▶ **WHAT TO WORK ON**
Reproduce every one of the following items with each instance of "screenshot" changed to "screen capture" and nothing else altered. Omit the pictures from your answer.

[Start]

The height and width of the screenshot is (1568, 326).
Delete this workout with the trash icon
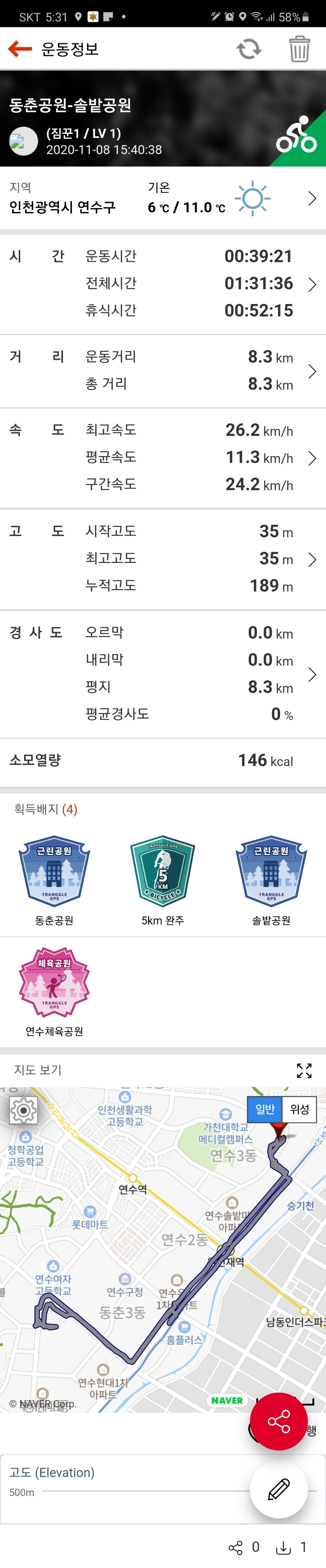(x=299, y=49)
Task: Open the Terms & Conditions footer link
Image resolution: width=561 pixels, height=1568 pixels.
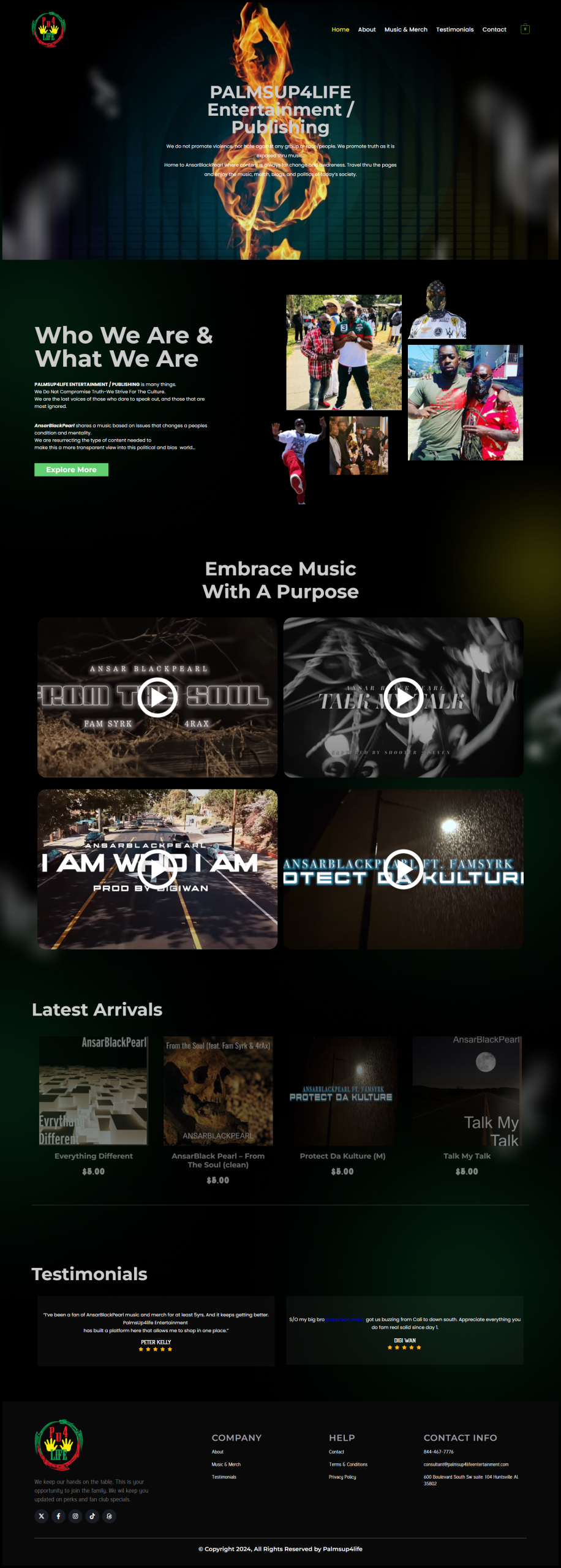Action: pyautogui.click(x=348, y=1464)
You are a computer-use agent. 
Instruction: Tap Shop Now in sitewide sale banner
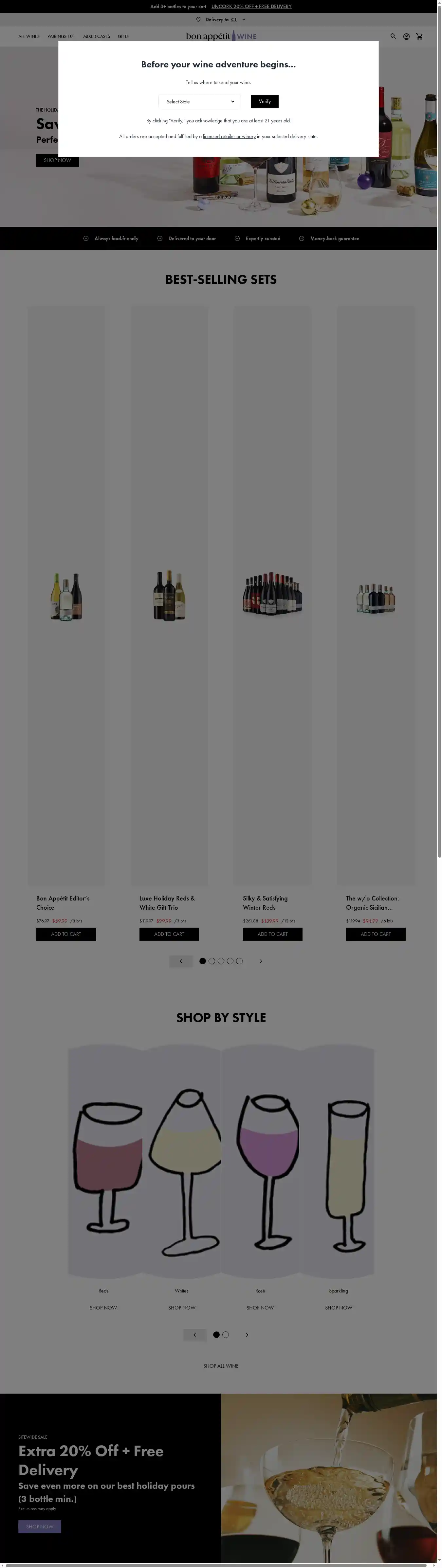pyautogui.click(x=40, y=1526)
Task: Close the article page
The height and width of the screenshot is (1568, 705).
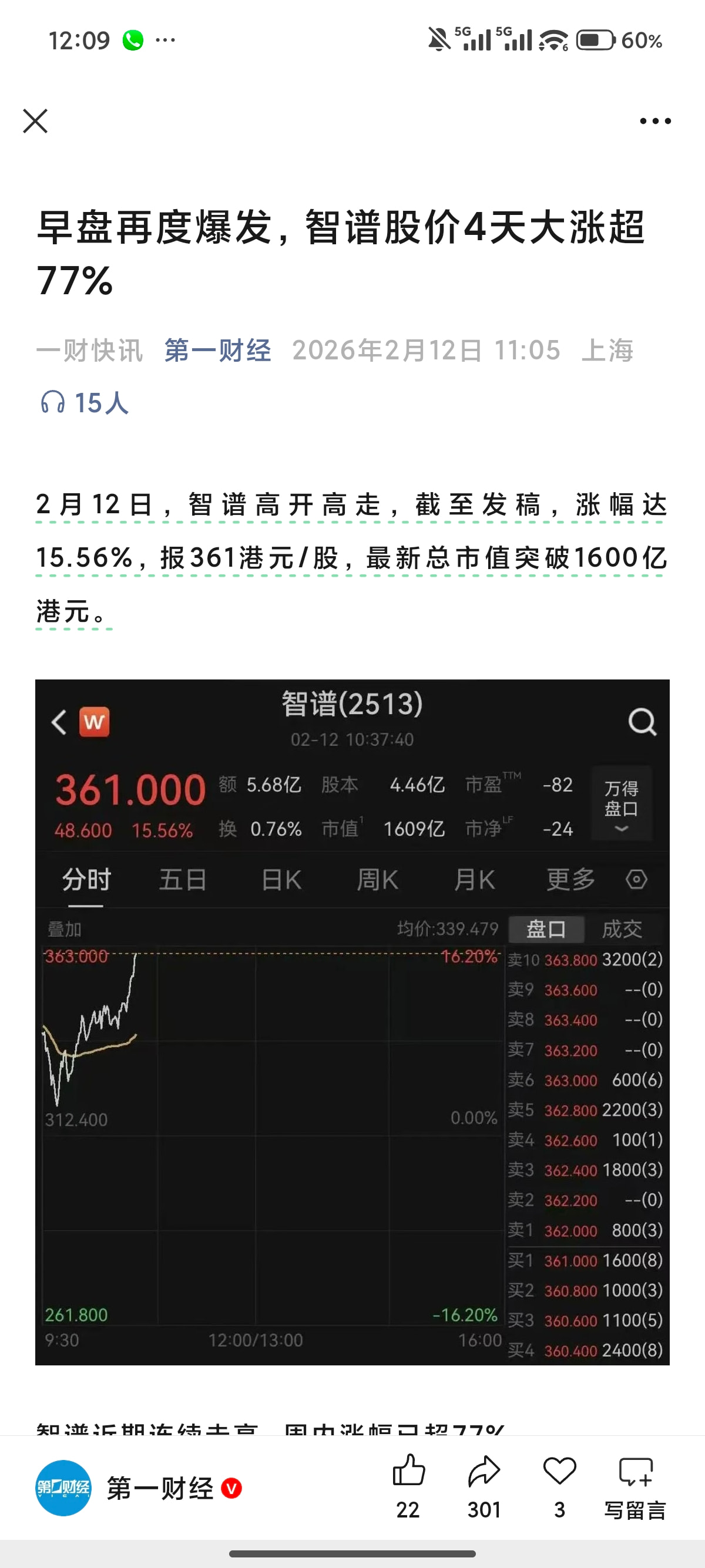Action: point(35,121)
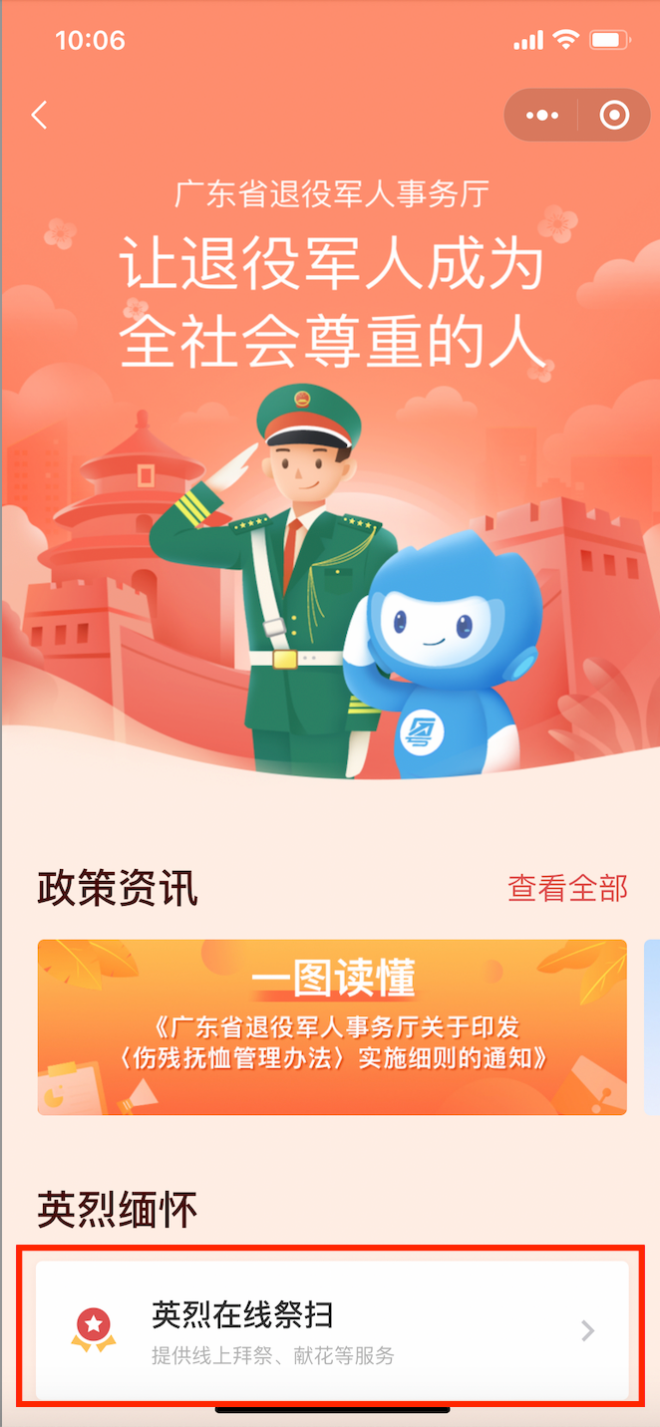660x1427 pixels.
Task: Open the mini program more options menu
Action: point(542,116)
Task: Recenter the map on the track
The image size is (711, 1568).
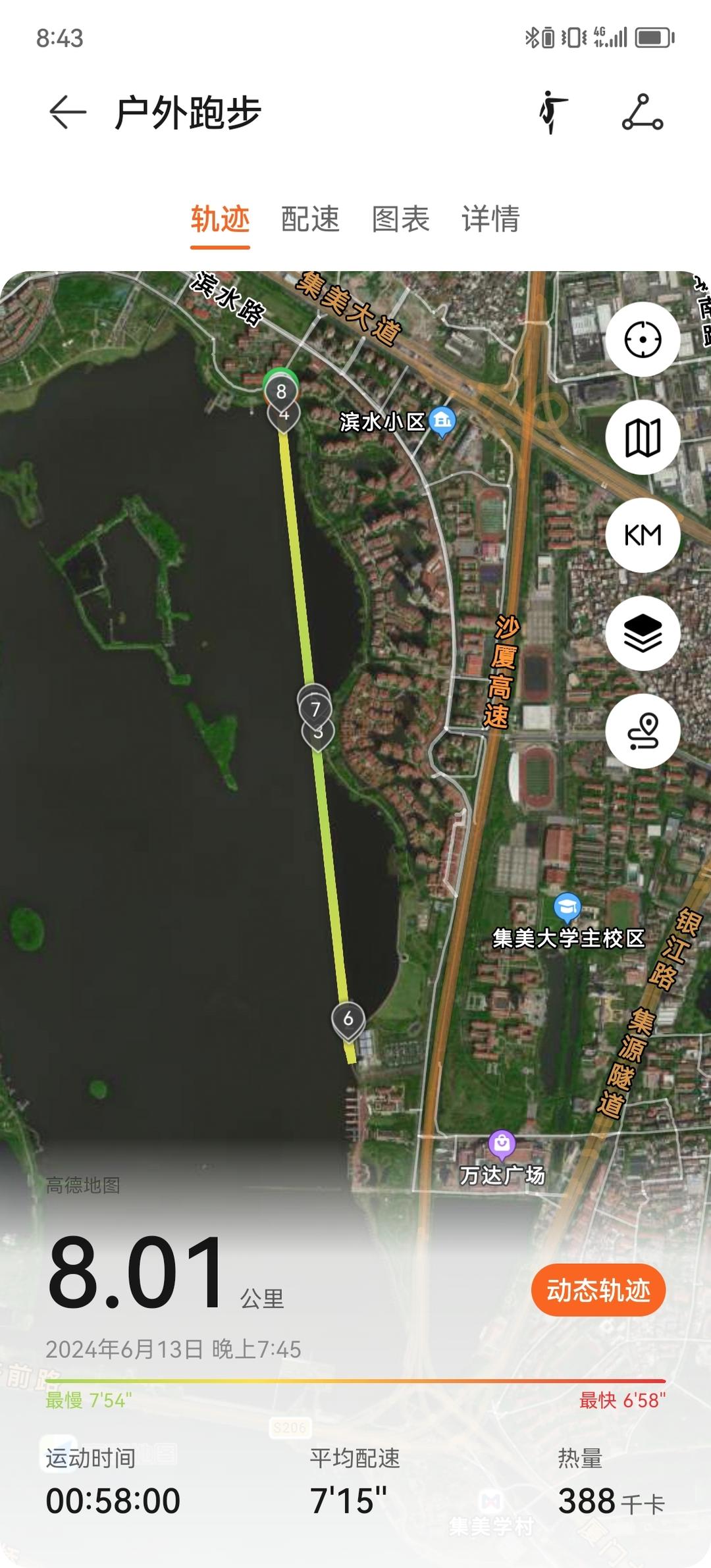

[End]

▶ **SOLVED PROBLEM**
The height and width of the screen capture is (1568, 326).
Delete this workout with the trash icon
(x=299, y=49)
Task: Open the Terms & Conditions footer link
Image resolution: width=561 pixels, height=1568 pixels.
Action: pyautogui.click(x=348, y=1464)
You are a computer-use agent. 
Instruction: Tap Shop Now in sitewide sale banner
pyautogui.click(x=40, y=1526)
Task: Close the article page
The height and width of the screen capture is (1568, 705).
Action: point(35,121)
660x1427 pixels.
Task: Open the mini program more options menu
Action: point(542,116)
Task: Recenter the map on the track
The image size is (711, 1568).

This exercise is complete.